- SELECTED TEXT
This page was generated from notebooks/network-spatial-dependence.ipynb. Interactive online version:
If any part of this notebook is used in your research, please cite with the reference found in README.md.
Network-constrained spatial dependence¶
Demonstrating cluster detection along networks with the Global Auto K function¶
Author: James D. Gaboardi jgaboardi@gmail.com
This notebook is an advanced walk-through for:
Understanding the global auto K function with an elementary geometric object
Basic examples with synthetic data
Empirical examples
[1]:
%config InlineBackend.figure_format = "retina"
[2]:
%load_ext watermark
%watermark
Last updated: 2022-11-01T23:12:46.794663-04:00
Python implementation: CPython
Python version : 3.10.6
IPython version : 8.6.0
Compiler : Clang 13.0.1
OS : Darwin
Release : 22.1.0
Machine : x86_64
Processor : i386
CPU cores : 8
Architecture: 64bit
[3]:
import geopandas
import libpysal
import matplotlib
import matplotlib_scalebar
from matplotlib_scalebar.scalebar import ScaleBar
import numpy
import spaghetti
%matplotlib inline
%watermark -w
%watermark -iv
Watermark: 2.3.1
json : 2.0.9
numpy : 1.23.4
libpysal : 4.6.2
matplotlib : 3.6.1
spaghetti : 1.6.8
geopandas : 0.12.1
matplotlib_scalebar: 0.8.0
/Users/the-gaboardi/miniconda3/envs/py310_spgh_dev/lib/python3.10/site-packages/spaghetti/network.py:39: FutureWarning: The next major release of pysal/spaghetti (2.0.0) will drop support for all ``libpysal.cg`` geometries. This change is a first step in refactoring ``spaghetti`` that is expected to result in dramatically reduced runtimes for network instantiation and operations. Users currently requiring network and point pattern input as ``libpysal.cg`` geometries should prepare for this simply by converting to ``shapely`` geometries.

- TASK SET
a) In the notebook page on network-constrained spatial dependence, which Python version is reported?
b) List every module that the notebook page on network-constrained spatial dependence brings in with a plain "import" statement.
c) Rewrite the passage of the notebook page on network-constrained spatial dependence that begins with "This page was" and ends with "found in README.md.", swapping "research" for "work".

- SUPPLIED ENTRIES
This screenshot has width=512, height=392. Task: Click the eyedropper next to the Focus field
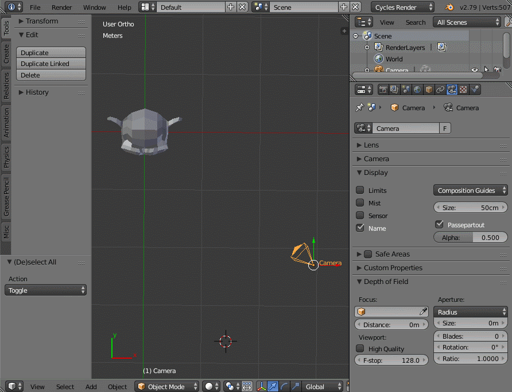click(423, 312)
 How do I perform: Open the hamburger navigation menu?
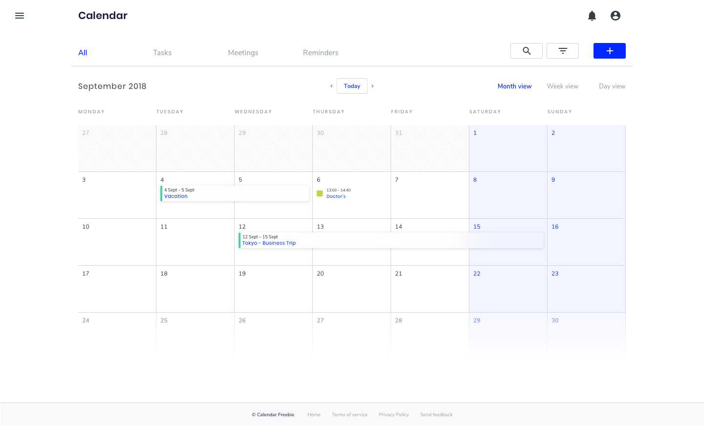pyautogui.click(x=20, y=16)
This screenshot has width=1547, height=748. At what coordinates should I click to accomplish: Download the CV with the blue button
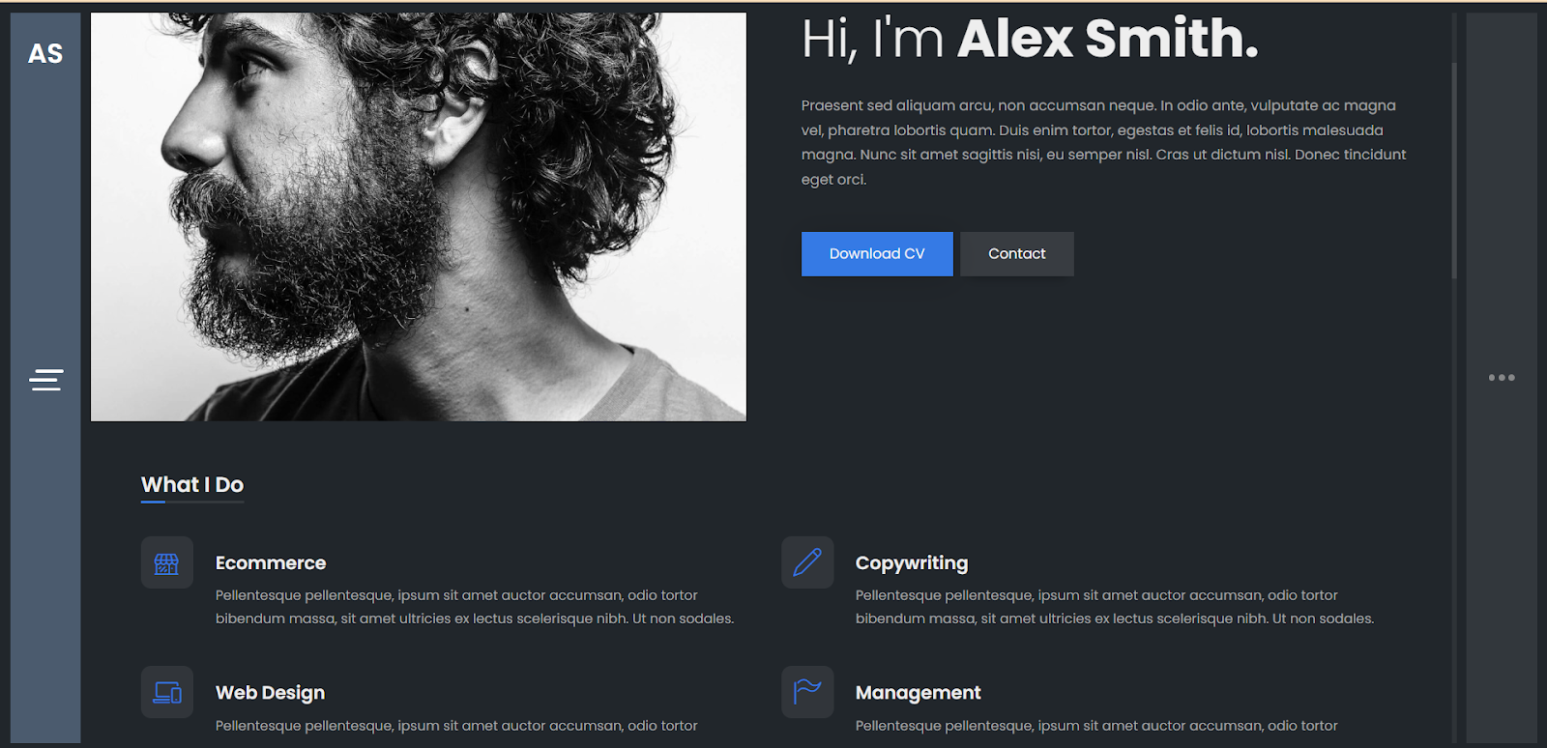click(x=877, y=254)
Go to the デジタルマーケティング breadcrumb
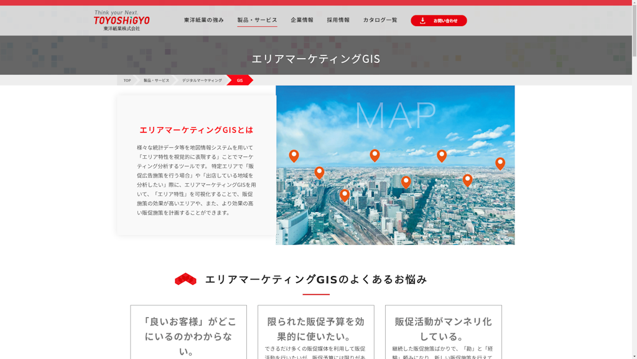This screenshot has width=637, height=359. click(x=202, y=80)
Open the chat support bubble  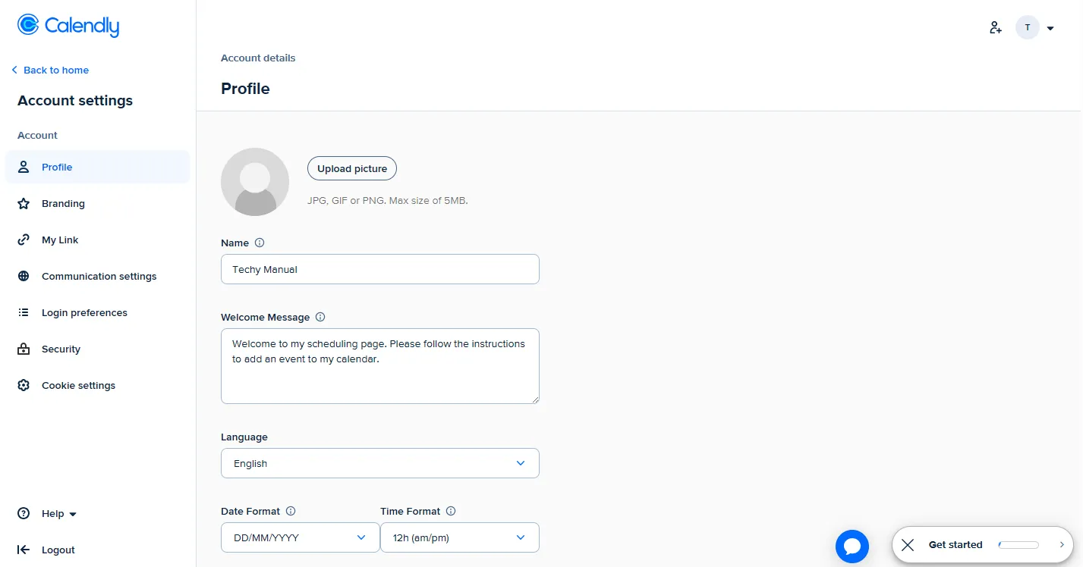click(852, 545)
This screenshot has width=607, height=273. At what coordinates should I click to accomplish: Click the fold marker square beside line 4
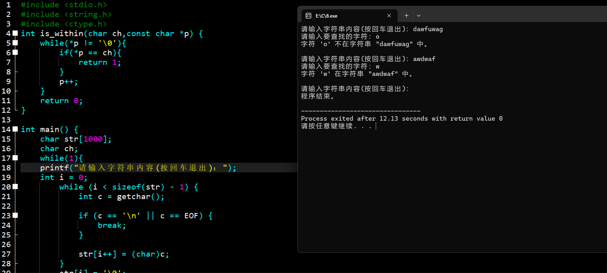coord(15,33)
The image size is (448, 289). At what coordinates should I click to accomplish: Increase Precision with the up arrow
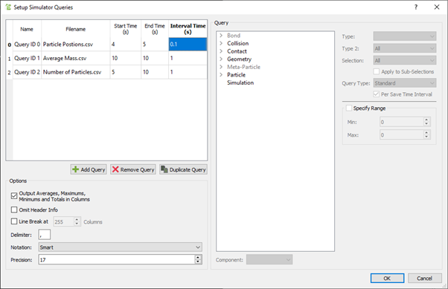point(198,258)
--
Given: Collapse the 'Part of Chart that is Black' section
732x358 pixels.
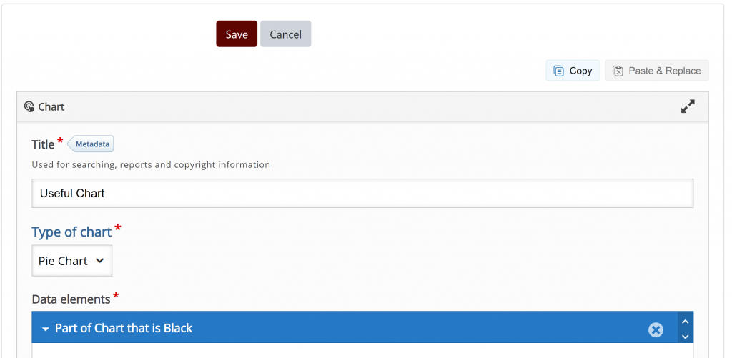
* * *
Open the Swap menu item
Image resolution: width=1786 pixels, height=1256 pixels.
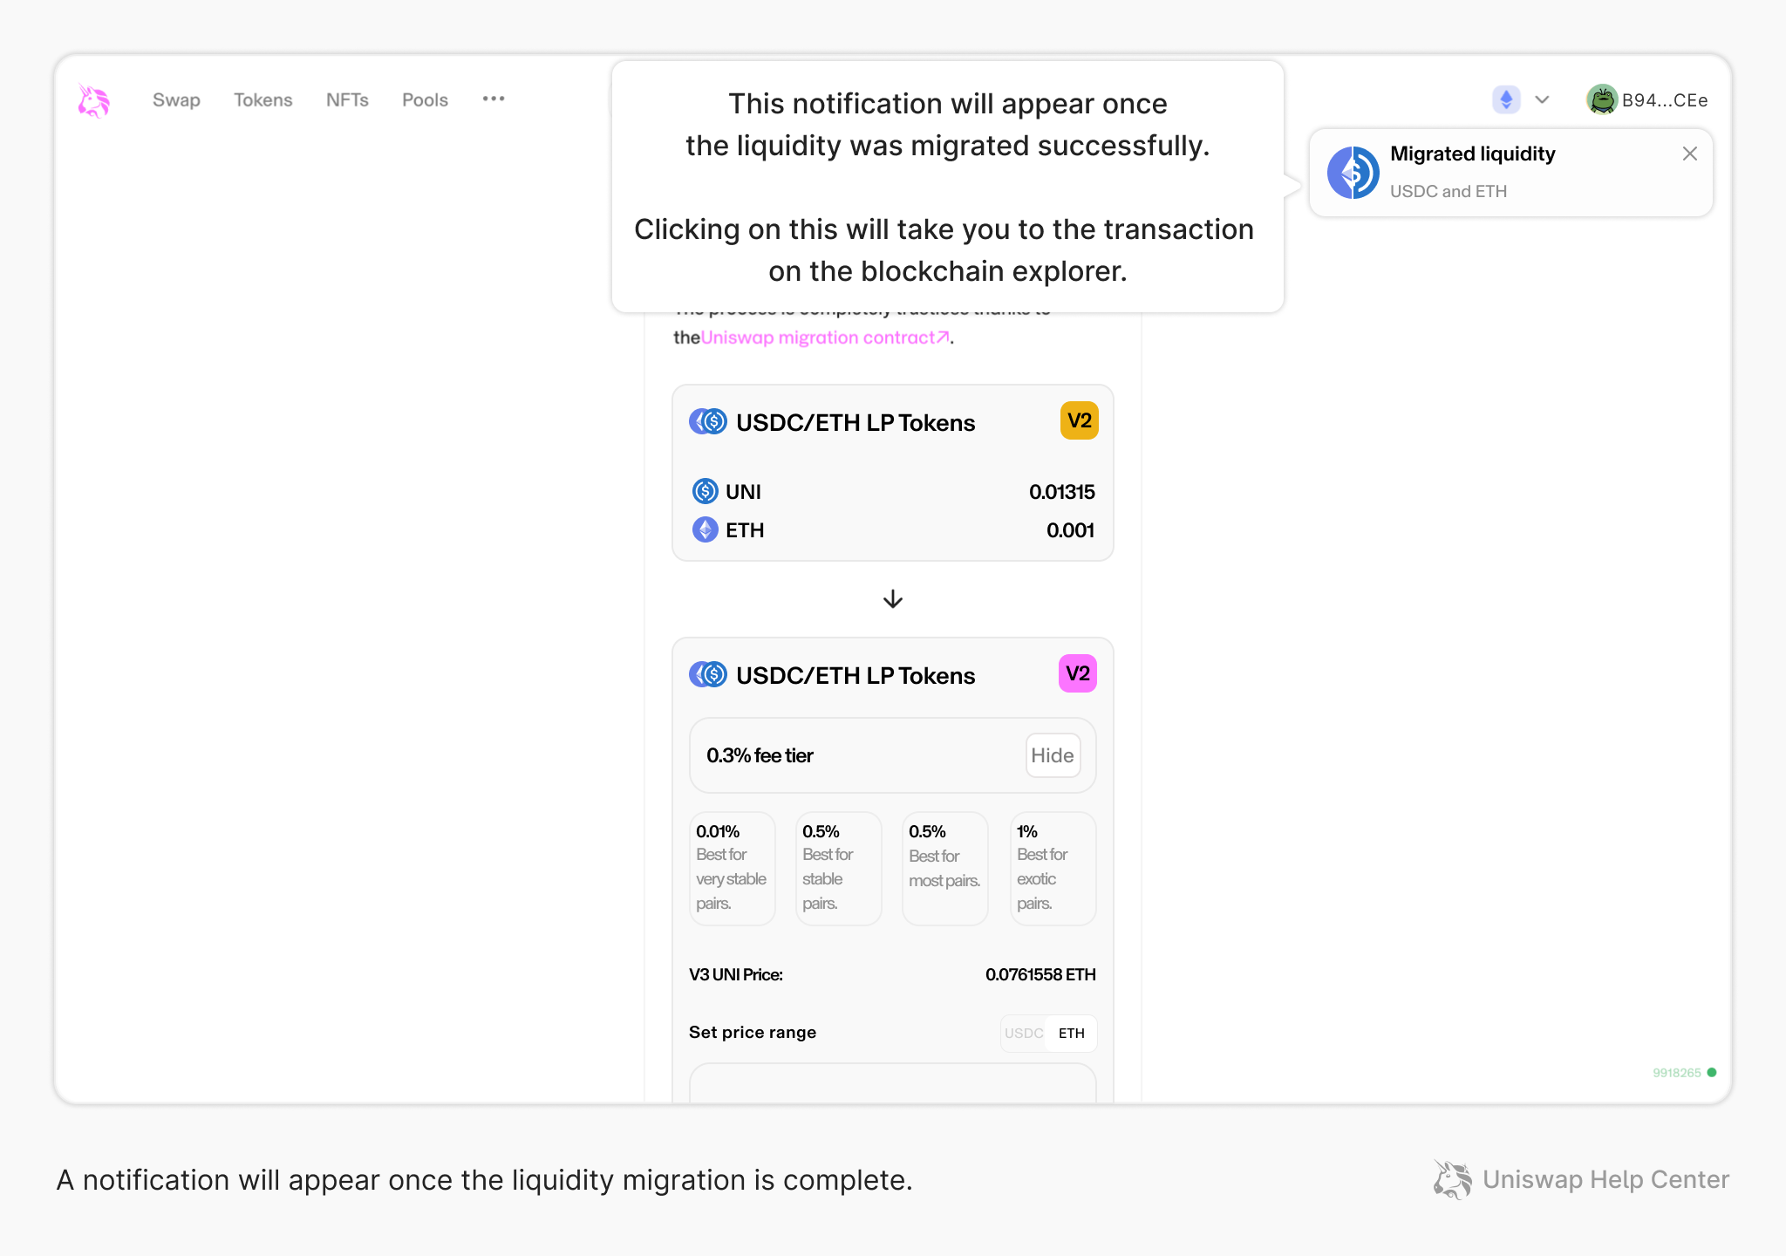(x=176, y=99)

- RESPONSES BY TASK
a) 3.10.6

b) geopandas, libpysal, matplotlib, matplotlib_scalebar, numpy, spaghetti

c)
This page was generated from notebooks/network-spatial-dependence.ipynb. Interactive online version:
If any part of this notebook is used in your work, please cite with the reference found in README.md.